RN SUPERVISION OF NURSING CARE

Tag No.: A0395

Based upon document review and interview, the nurse executive failed to ensure that the policy/procedures for nursing assessment, medical record documentation, and occurrence reporting were followed and a registered nurse evaluated the nursing care of a patient for 1 of 11 medical records (patient 27) reviewed.

Findings:

1. The policy/procedure The Medical Record (approved 9-12) indicated the following: "The main purpose of the medical record is to accurately and adequately document ...events affecting the patient during the current episode of care."

2. The policy/procedure Assessment and Reassessment (approved 8-12) indicated the following: "Patients are assessed continuously throughout their hospital stay ...the charge nurse, RN, and/or LPN/LVN must document evaluations in an ongoing fashion (as they occur and /or after they occur)."

3. The medical record for patient 27 failed to indicate nursing assessment documentation on 12-10-14 for the period from 0700 hours to 1900 hours.

4. Administrative documentation dated 12-10-14 indicated that nursing staff N19 was assigned to provide care for patient 27.

5. During an interview on 3-24-15 at 0940 hours, the chief nursing officer A2 and director of quality A3 confirmed the medical record for patient 27 lacked nursing assessment documentation on 12-10-14 between 0700 hours and 1900 hours.
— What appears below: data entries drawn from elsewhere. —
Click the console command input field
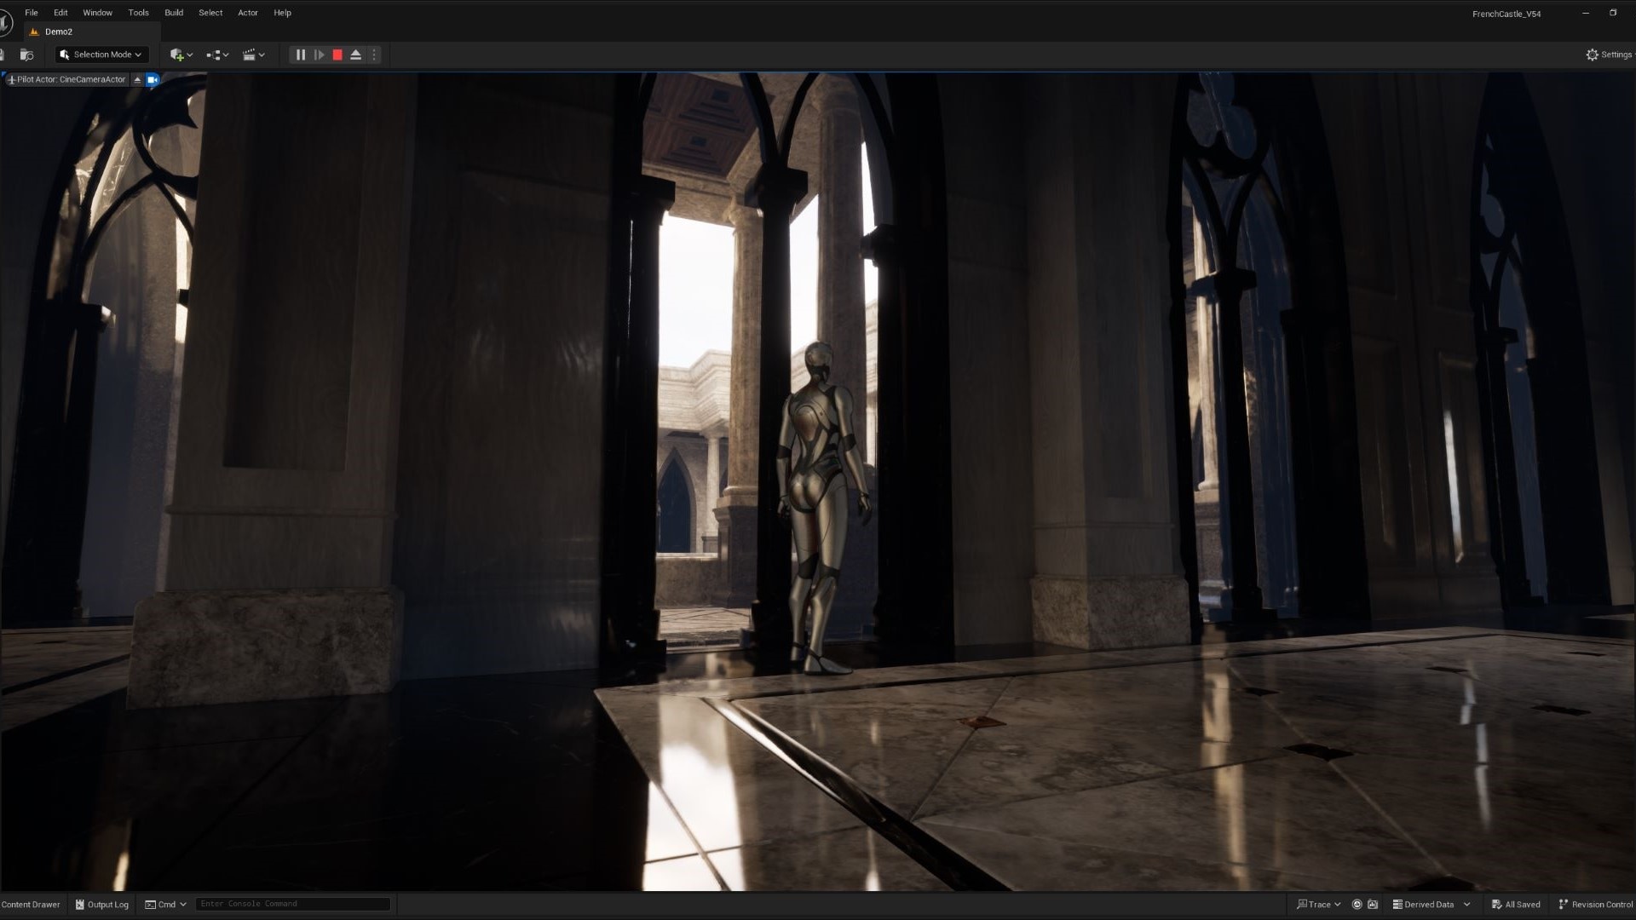 point(292,904)
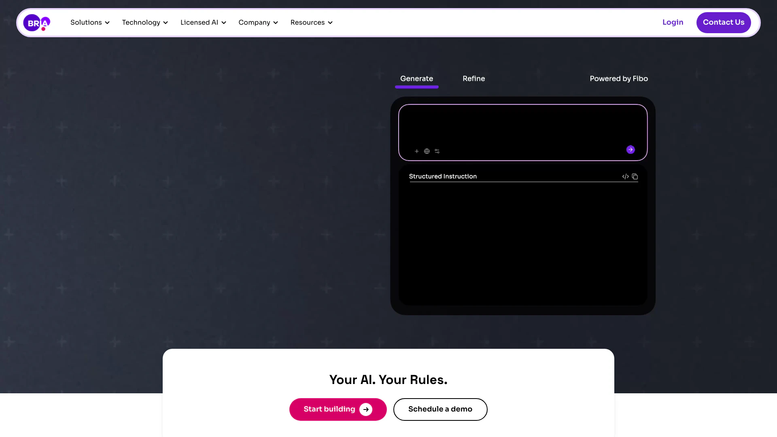This screenshot has width=777, height=437.
Task: Copy the Structured Instruction content
Action: click(x=635, y=176)
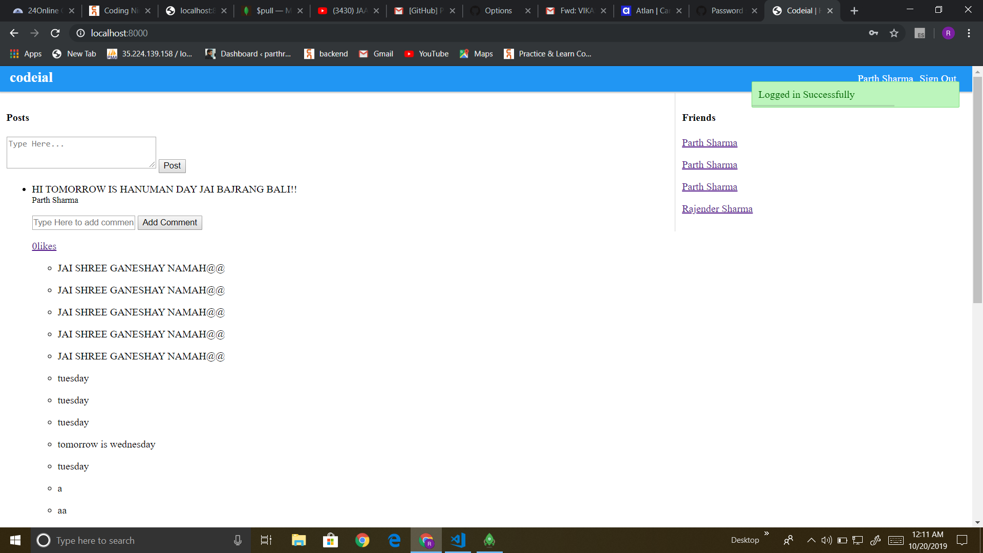Open the Chrome three-dot menu
The width and height of the screenshot is (983, 553).
pos(969,33)
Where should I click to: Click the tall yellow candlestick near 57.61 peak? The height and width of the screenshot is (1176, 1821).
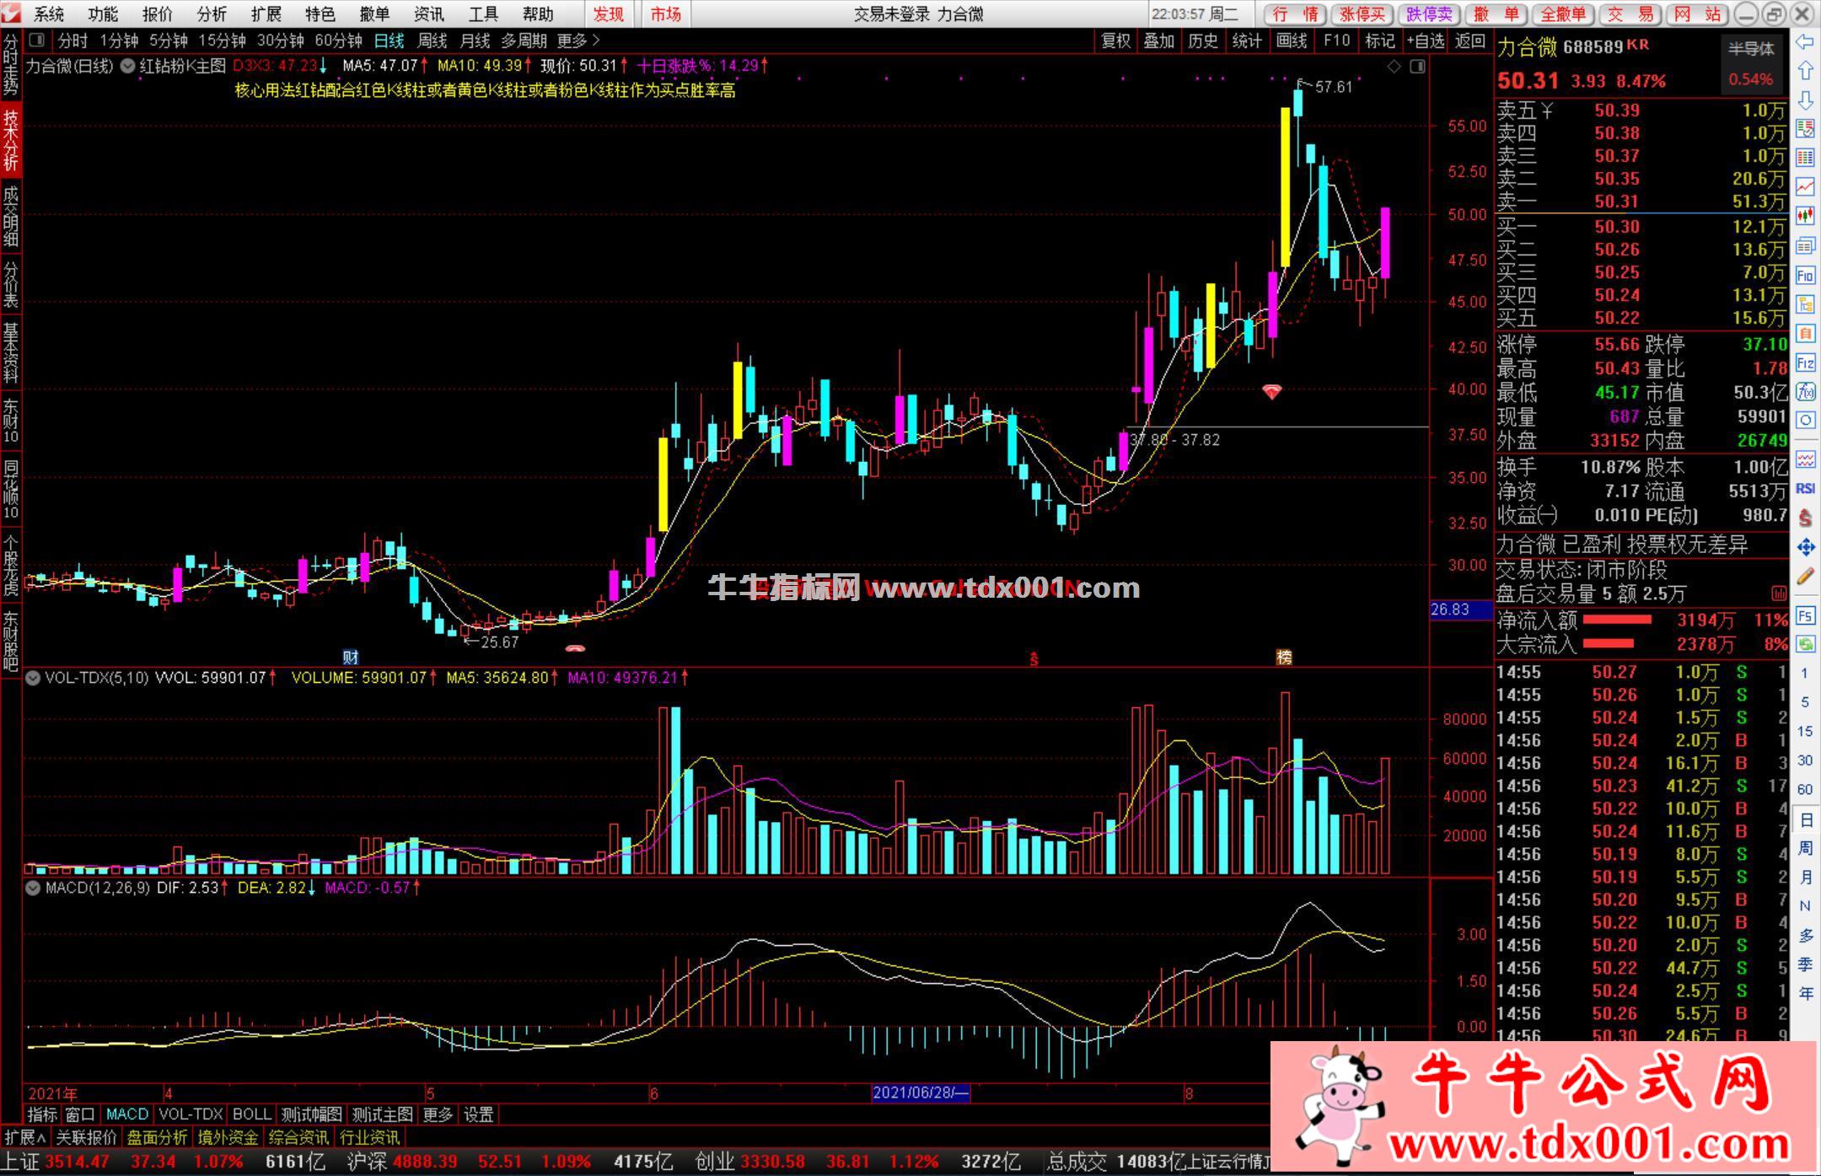tap(1285, 187)
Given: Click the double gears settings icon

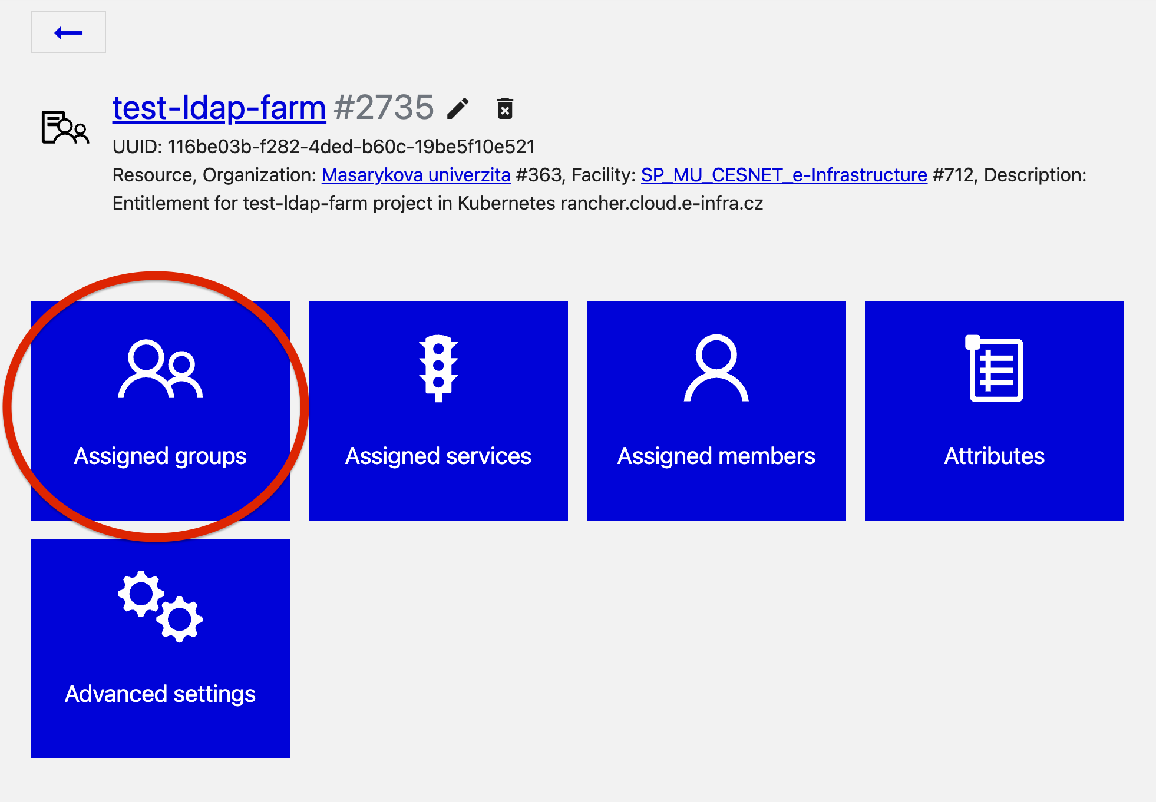Looking at the screenshot, I should coord(160,607).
6. The policy/procedure occurrence/Event Reporting (approved 8-12) indicated the following: "An occurrence or incident is any event which is not consistent with the routine care of a patient or any circumstances that threaten the physical safety and well-being of patients ...any hospital employee or medical staff member who discovers the occurrence/event or is first on the scene has an obligation to begin the Occurrence Report process and complete it in a timely manner ...an occurrence/event report will be completed by the person discovering the event before leaving their assigned shift."

7. The physical therapy progress note dated 12-09-14 for patient 27 indicated the registered nurse postponed /cancelled the morning therapy session because of unexplained blood loss from a peripherally-inserted central catheter. Physician orders dated 12-09-14 at 0900 hours indicated priority laboratory and blood bank testing associated with the blood loss with orders to call the lab results to the physician.

8. On 3-24-14 at 0900 hours, the director of quality A3 was requested to provide documentation of an occurrence report associated with the 12-09-14 medical record entries for patient 27 and none was provided prior to exit.

9. During an interview on 3-24-15 at 0940 hours, the director of quality A3 confirmed that no occurrence report associated with the 12-09-14 medical record entries for patient 27 was available.